The French Dispatch è dunque il solito stravagante Wes Anderson, denso, persino un po’ nerd, che crea storie su misura, come gli abiti che indossa. Un dandy d’inizio XXI secolo, figlio perciò in toto del proprio tempo, a suo agio perciò coi codici appartenti ad altri media, Fumetto e Videogioco su tutti, con uno spiccato senso dell’umorismo che, vuoi o non vuoi, attecchisce sempre, come quando, attraverso una grafica, viene segnalato in tempo reale il conto del denaro investito per corrompere le guardie del carcere di cui all’episodio dell’artista. Cercare motivi ulteriori potrebbe pure rivelarsi una pratica interessante, ma quelle di Wes Anderson sono giostre, a volte montagne russe, altre ruote panoramiche; la cosa migliore da fare perciò è sedersi, allacciarsi le cinture e godersi la corsa. C’è a chi piace da morire, ma c’è anche a chi gli viene da rimettere. Ci sta.

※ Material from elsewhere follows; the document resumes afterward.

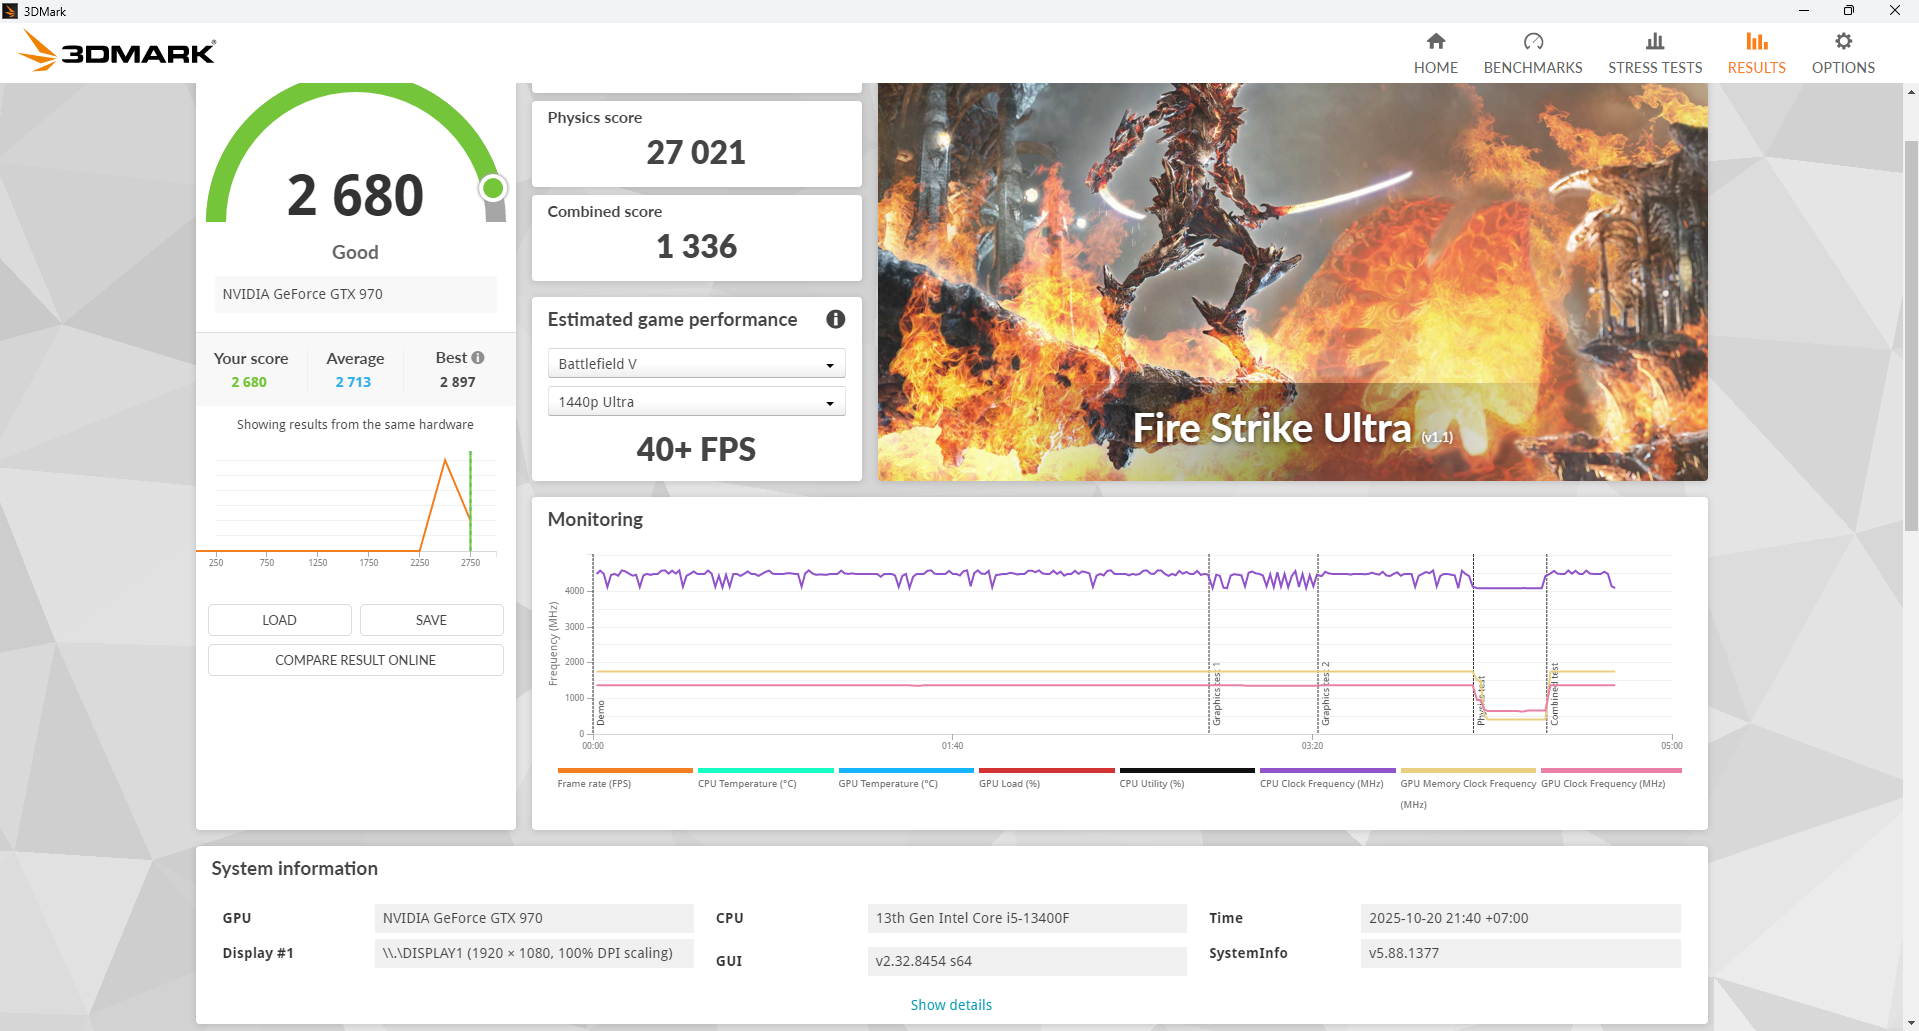Open Stress Tests via the bar chart icon
This screenshot has height=1031, width=1919.
[x=1654, y=42]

The French Dispatch (USA/Germania, 2021) di Wes Anderson. Con Benicio Del Toro, Adrien Brody, Tilda Swinton, Léa Seydoux, Frances McDormand, Timothée Chalamet, Lyna Khoudri, Jeffrey Wright, Mathieu Amalric, Stephen Park, Bill Murray, Owen Wilson, Christoph Waltz, Edward Norton, Jason Schwartzman, Liev Schreiber, Elisabeth Moss, Willem Dafoe, Lois Smith, Saoirse Ronan, Cécile de France, Guillaume Gallienne, Jason Schwartzman, Tony Revolori, Rupert Friend, Henry Winkler, Bob Balaban ed Anjelica Huston. In uscita nelle nostre sale giovedì 11 novembre 2021. In Concorso.